Preuve de haine et d’agression de la part de l’ennemi, les enfants ont été ciblés par les forces armées azerbaïdjanaises et leurs droits fondamentaux à la vie, à la santé, à la famille et à la communauté, ainsi que d’autres droits ont été violés. Le jour de la signature du cessez-le-feu, le 9 novembre, le Défenseur des droits de l’homme d’Artsakh a publié un rapport spécial sur les violations des droits des enfants et selon les données documentées, l’ennemi avait ciblé des écoles, des crèches et d’autres bâtiments civils au service des enfants, avec des armes à sous-munitions interdites et des missiles de haute précision.

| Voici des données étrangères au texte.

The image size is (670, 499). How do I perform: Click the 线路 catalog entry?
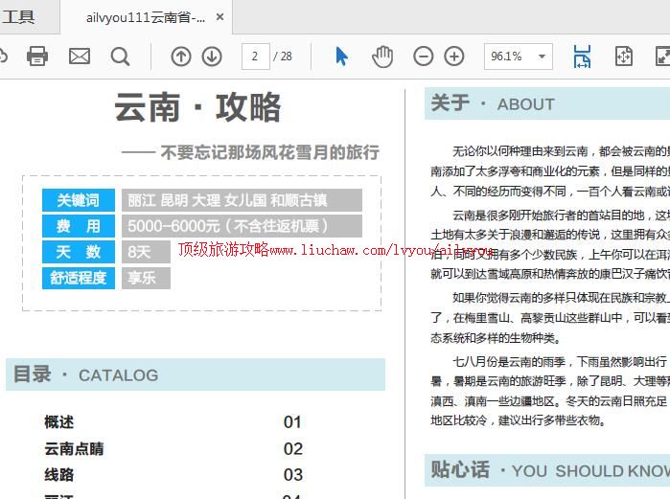[x=58, y=474]
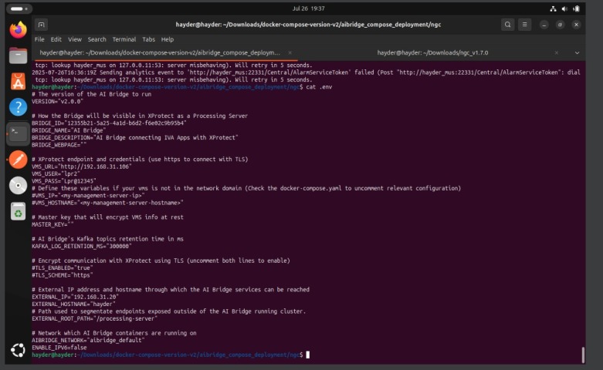Open the terminal hamburger menu
603x370 pixels.
pos(528,25)
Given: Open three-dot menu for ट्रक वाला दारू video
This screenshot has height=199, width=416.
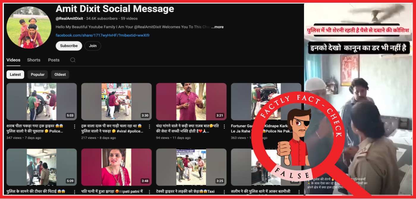Looking at the screenshot, I should pos(149,127).
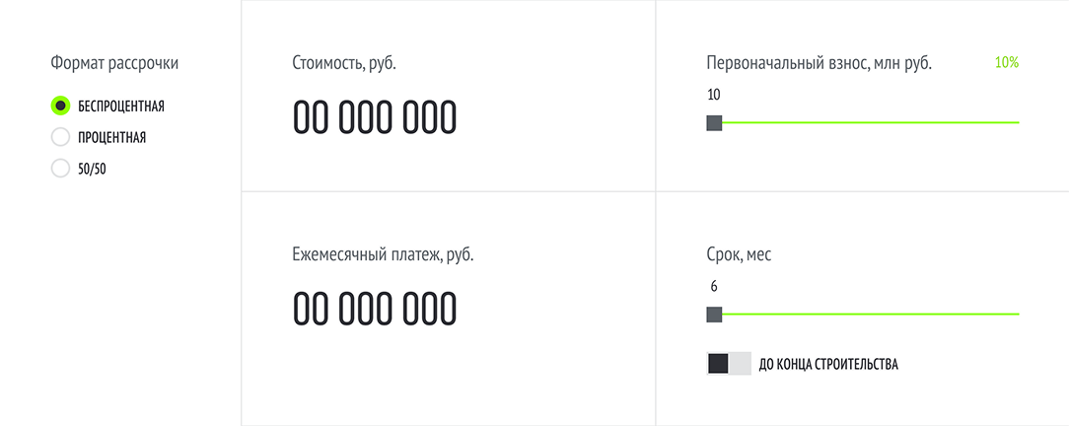Viewport: 1069px width, 426px height.
Task: Click the value 10 above the down-payment slider
Action: [x=714, y=96]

Face au chaos engendré par la dernière guerre d’Artsakh, témoins de destruction d’infrastructures, dont aussi leurs écoles, ce qui leur empêche d’avoir accès à l’éducation dans des conditions ordinaires, les enfants se sont également retrouvés déracinés de leurs maisons et de leur terre natale, accompagnés, et parfois pas, des parents.

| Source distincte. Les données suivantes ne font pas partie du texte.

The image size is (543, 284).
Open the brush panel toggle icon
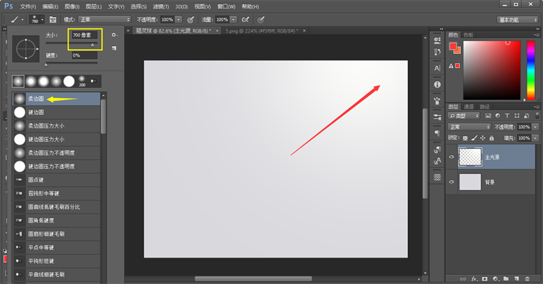coord(52,20)
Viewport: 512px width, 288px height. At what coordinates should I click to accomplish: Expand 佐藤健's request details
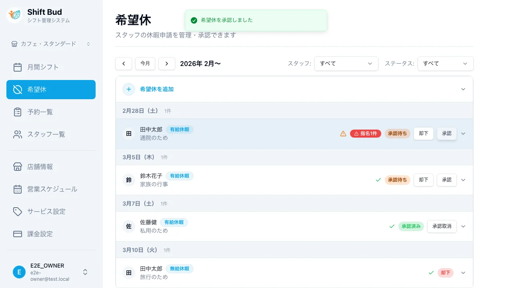[x=463, y=226]
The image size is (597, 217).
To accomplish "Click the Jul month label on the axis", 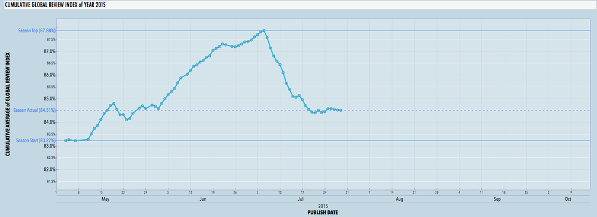I will [x=301, y=199].
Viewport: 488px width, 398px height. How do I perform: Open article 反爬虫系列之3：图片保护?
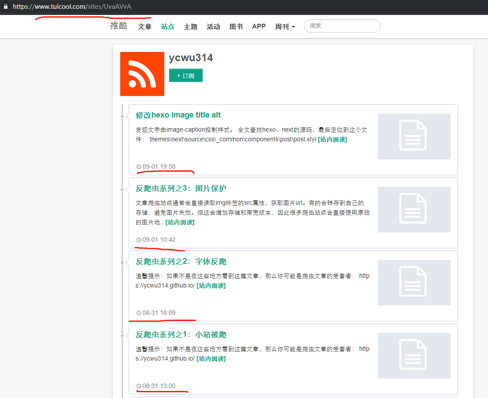click(181, 188)
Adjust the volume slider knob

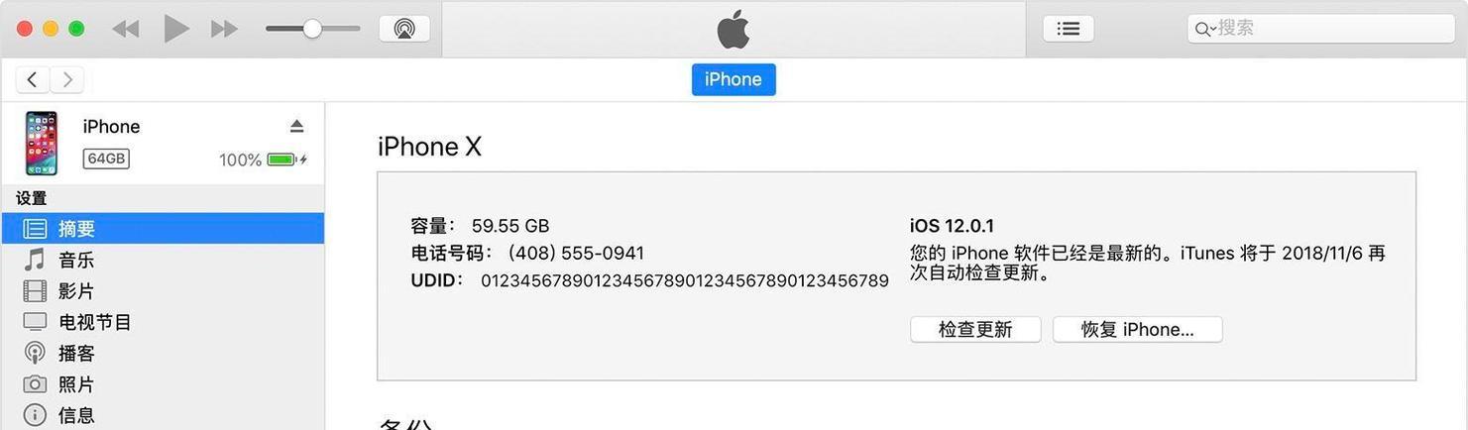tap(312, 29)
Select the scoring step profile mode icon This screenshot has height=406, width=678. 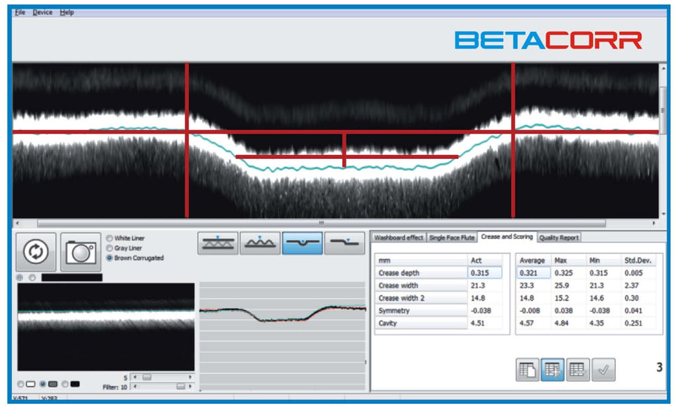[344, 244]

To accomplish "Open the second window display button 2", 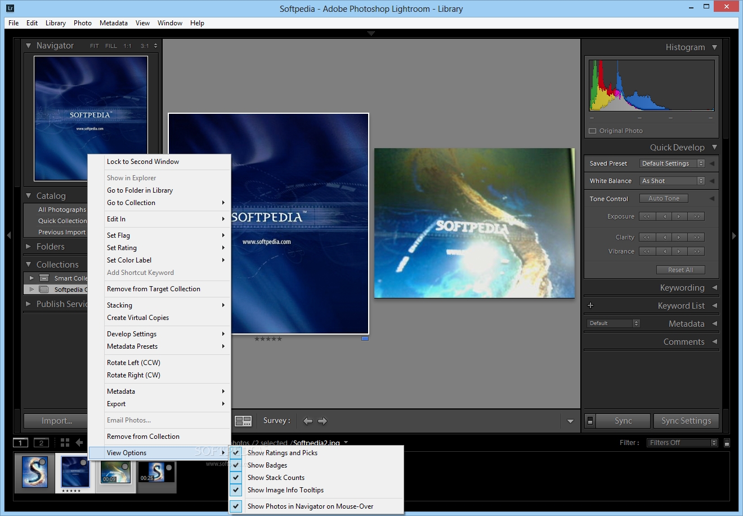I will pos(41,443).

« La guerre a changé beaucoup de choses. Mon éducation a été interrompue. J’avais beaucoup de plans avant la guerre qui ne se réaliseront plus. Ce jour-là (le 27 septembre), mon grand-père devait rentrer et on avait beaucoup de travail à faire ensemble dans son atelier de menuiserie, il avait une commande, je devais l’aider. Il est resté là-bas »,- raconte Hayk, 13 ans, réfugié avec sa mère et ses petits frères à Erevan, alors que son grand-père (victime civile) et son père sont restés en Artsakh.
Aux conséquences physiques, s’ajoutent les conséquences psychologiques, souvent plus difficilement réparables. La plupart des enfants ont subi de profonds traumatismes émotionnels qui peuvent continuer à les marquer pendant toute la vie.

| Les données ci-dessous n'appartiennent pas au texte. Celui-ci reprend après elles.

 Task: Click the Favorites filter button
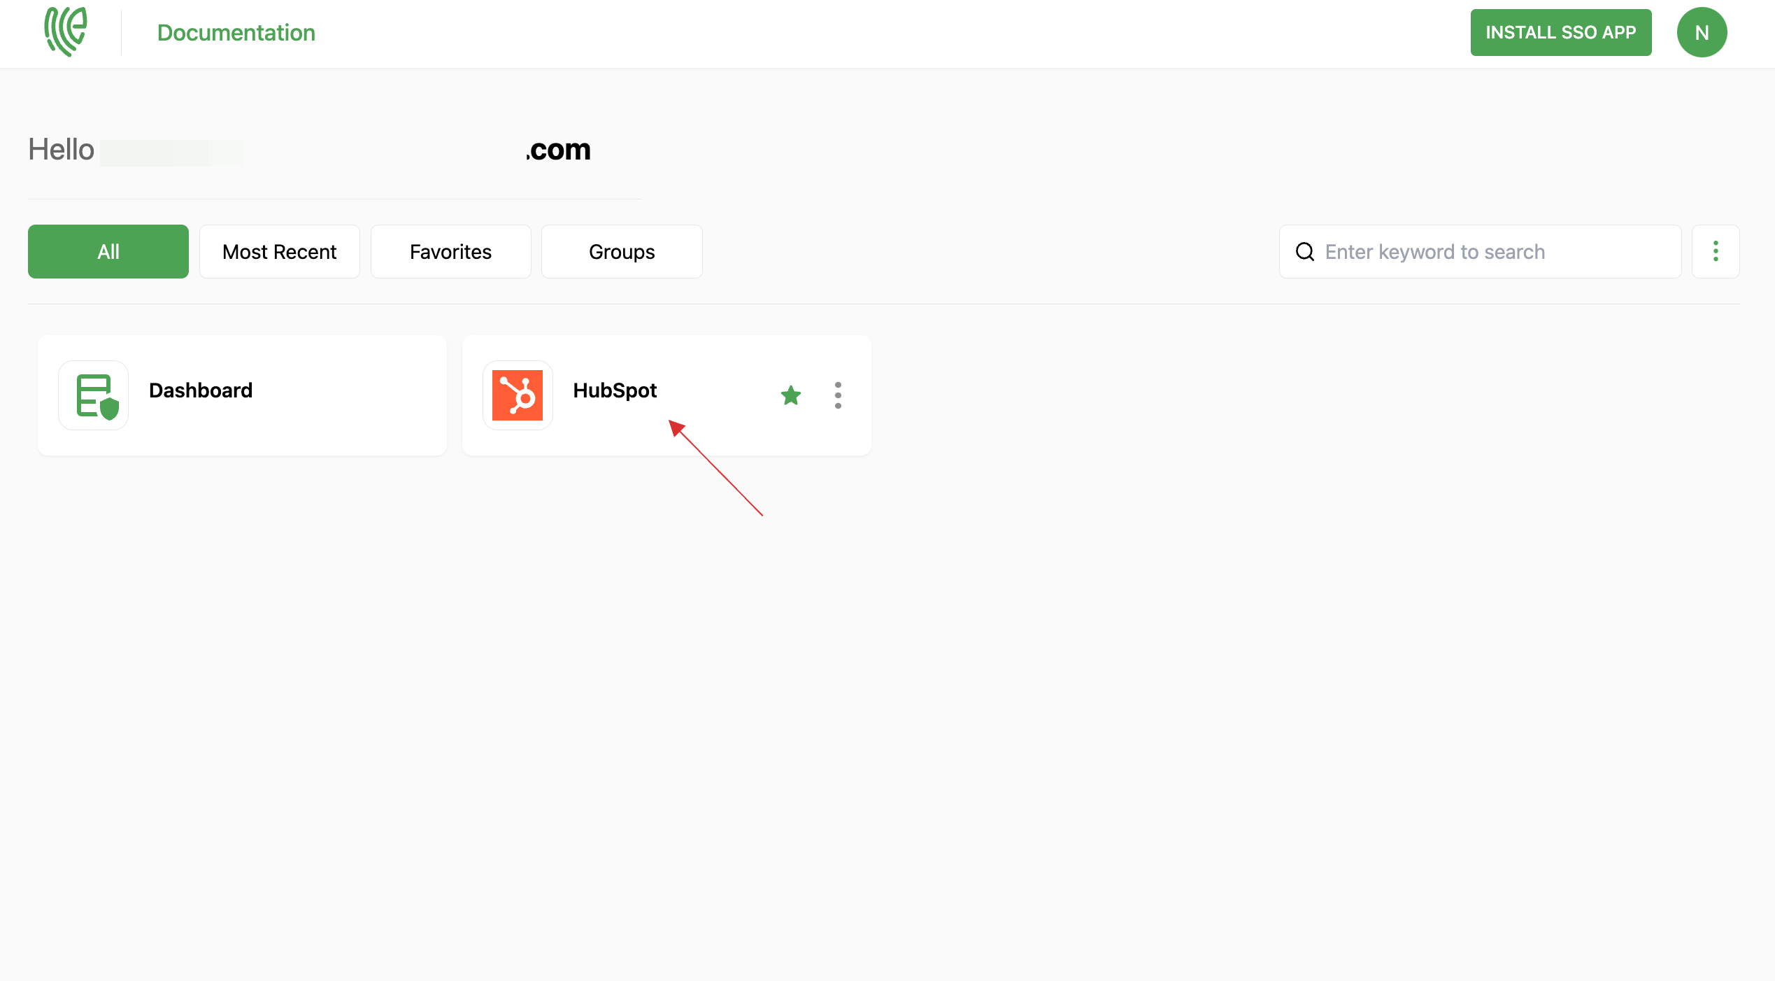[450, 251]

Neuf mois après le début de la guerre, Hayk est le seul parmi ses frères à pouvoir s’exprimer. Les deux cadets ne peuvent pas encore formuler l’indicible pour eux, mais leur comportement au quotidien témoigne sans paroles de leurs traumatismes. Erik, 8 ans, a peur de sortir tout seul de la maison et continue à faire des cauchemars. Narek, 3 ans, craint lui aussi les « Turcs » et ne lâche pas la main de sa mère pendant ses jeux, mais surtout quand la nuit tombe.
La cure de ces blessures étant lente, ces enfants se retrouvent souvent dans l’impossibilité de grandir dans un climat de confiance et de sérénité, dont le manque est susceptible de se transmettre de génération en génération, sous forme directe ou de « légende », ce qui rend encore plus difficile la transmission du message de paix aux générations futures.
Aujourd’hui, le jour de la défense des enfants, il ne reste que confirmer que le monde et la communauté internationale se sont tus face à cette barbarie perpétrée directement et indirectement contre les enfants « non reconnus » d’Artsakh qui vivaient sur la terre « non reconnue ».
Aujourd’hui, Hayk souhaite recevoir malgré tout un cadeau pour sa fête : « Le meilleur cadeau serait pour moi le retour de mon grand-père. Qu’on me dise qu’il n’a pas été victime de guerre ».
P.S. Sur la photo, Viktoria, 8 ans. Le premier enfant victime de la deuxième guerre d’Artsakh, tuée dans la ville de Martouni le 27 septembre 2020, sur la route de l’abri.